Trump and his cult of personality are straight out of the Huey Long playbook. Yes, we have seen this kind of phenomenon in politics before. So has Europe. They had one guy who made the trains run on time, and another who had an ethnic group he turned into national bad guys. I don’t equate the Donald with the implied names of that last sentence, but the phenomenon is similar. It’s of that stripe. And if he were actually elected and able to do the things he says he wants to do, and claims he can do, he’ll have to become dictator.
But the real reason I’m writing an update on this subject is this: for weeks, Trump has been reminding me of somebody. Reminding me very much of somebody, and I couldn’t put my finger on it.
Then it came to me: Tony Clifton.
Tony Clifton, the jaw-jutting lounge act blowhard who struts and spews nonsense, thanks to his creator Andy Kaufman. Watch Donald strut cluelessly through the Alabama crowd (“How many of you have a Mercedes?”), and wonder if this isn’t yet another brilliant comic creation of someone who left us too soon, a 21st Century reality TV variation on the sublime Tony Clifton.
So my question is this: is that you, Andy? Is that you under there?
Here’s a review of the BATMAN: SECONDS CHANCES collection – pretty positive.
M.A.C.
Tags: Batman, Batman: Second Chances, Reviews
Oh my god, I think you’ve solved it!
I don’t think Tony Clifton is the answer.
That would indicate that Donald Trump has a sense of humor, which he has plainly shown he hasn’t.
I mean, there he is with his beady little eyes and his dead fish mouth and his Fiberglas hair and his expired-butterscotch complexion – when he leaves the house each day, he actually thinks he looks good.
When I was growing up (or at least growing older) here in Chicago, I was regularly exposed to Lar “America First!” Daly, who would emerge from his lair in his Uncle Sam suit and run for whatever was the top available office that year.
Old Lar was never more than a local joke, and everybody knew it.
Deep down, he knew it too. I don’t recall that he ever took himself as seriously as the Dumptruck does.

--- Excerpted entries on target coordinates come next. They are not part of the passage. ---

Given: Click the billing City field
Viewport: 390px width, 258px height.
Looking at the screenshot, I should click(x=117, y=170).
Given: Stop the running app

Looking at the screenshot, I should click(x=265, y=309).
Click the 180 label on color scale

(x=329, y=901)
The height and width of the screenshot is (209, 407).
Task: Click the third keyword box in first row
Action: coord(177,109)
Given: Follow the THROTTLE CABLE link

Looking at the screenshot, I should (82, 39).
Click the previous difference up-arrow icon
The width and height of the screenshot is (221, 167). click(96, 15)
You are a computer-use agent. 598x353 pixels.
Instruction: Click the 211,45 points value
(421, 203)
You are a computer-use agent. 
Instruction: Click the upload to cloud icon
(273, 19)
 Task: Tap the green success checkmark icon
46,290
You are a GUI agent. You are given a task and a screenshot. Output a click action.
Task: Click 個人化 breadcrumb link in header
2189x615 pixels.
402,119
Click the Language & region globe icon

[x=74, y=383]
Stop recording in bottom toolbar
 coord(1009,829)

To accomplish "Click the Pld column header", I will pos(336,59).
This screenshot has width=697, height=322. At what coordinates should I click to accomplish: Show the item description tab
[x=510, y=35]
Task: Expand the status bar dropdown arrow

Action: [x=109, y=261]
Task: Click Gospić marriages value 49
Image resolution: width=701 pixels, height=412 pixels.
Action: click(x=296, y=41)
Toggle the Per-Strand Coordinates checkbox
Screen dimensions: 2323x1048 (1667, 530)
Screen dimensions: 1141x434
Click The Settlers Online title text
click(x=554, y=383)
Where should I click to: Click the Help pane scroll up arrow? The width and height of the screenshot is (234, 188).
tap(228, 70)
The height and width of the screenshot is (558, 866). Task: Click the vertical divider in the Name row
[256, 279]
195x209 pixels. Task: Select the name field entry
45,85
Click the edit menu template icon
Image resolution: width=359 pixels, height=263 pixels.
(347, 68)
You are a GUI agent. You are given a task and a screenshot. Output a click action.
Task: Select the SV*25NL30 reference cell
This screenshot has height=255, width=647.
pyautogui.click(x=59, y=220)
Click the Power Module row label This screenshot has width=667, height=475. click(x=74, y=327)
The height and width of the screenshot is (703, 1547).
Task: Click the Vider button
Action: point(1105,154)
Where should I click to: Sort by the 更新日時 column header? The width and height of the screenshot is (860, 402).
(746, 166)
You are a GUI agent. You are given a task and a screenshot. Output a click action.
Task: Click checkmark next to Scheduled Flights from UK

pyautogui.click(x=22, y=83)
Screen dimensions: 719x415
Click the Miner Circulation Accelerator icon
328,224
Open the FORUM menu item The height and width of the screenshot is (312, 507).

Even when Lar bluffed his way on to Jack Paar’s TONIGHT, I sensed that he was having his own laugh at NBC and Paar for giving him national air time. Before that, nobody knew about the FCC’s equal time rule; I’d guess that Lar Daly was the most surprised person around when NBC actually let him on with Paar.
I know that I’m probably taking this too seriously – but so is Trump.
He won’t win anything, of course – he’d have to get through the organized Republican Party, and a press corps that won’t be anywhere near as adoring as the FoxNews troops (Trump can’t even take Megyn Kelly, for God’s sake), and something called the Electoral College … any or all of these would send him into a raving psychotic break, sooner rather than later.
Apologies for the speech, but this forthcoming Presidential contest has become a steaming toxic mess in record time.
When I was retired, somehow I wasn’t counting on that …
Please come soon to C&S, Max (bring the whole family if you wish).
I have many of your latest books awaiting your autograph.
I cannot believe that the donald is seriously interested in becoming president. I believe he enjoys stirring up a ruckus and putting himself in the position of Kingmaker and generally drawing attention to himself since his TV show had pretty much run it’s course, but actually being president would mean he would have to put all his financial holdings in a blind trust. Hence, I cannot believe that the donald is seriously interested in becoming president.
Thanks for these comments, and my apologies for getting somewhat political.
Mike, Barb and I will eventually come to Centuries and Sleuths again, but not till a new book is out. We are doing almost no bookstore appearances these days, but will go to C & S as long as Augie will have us.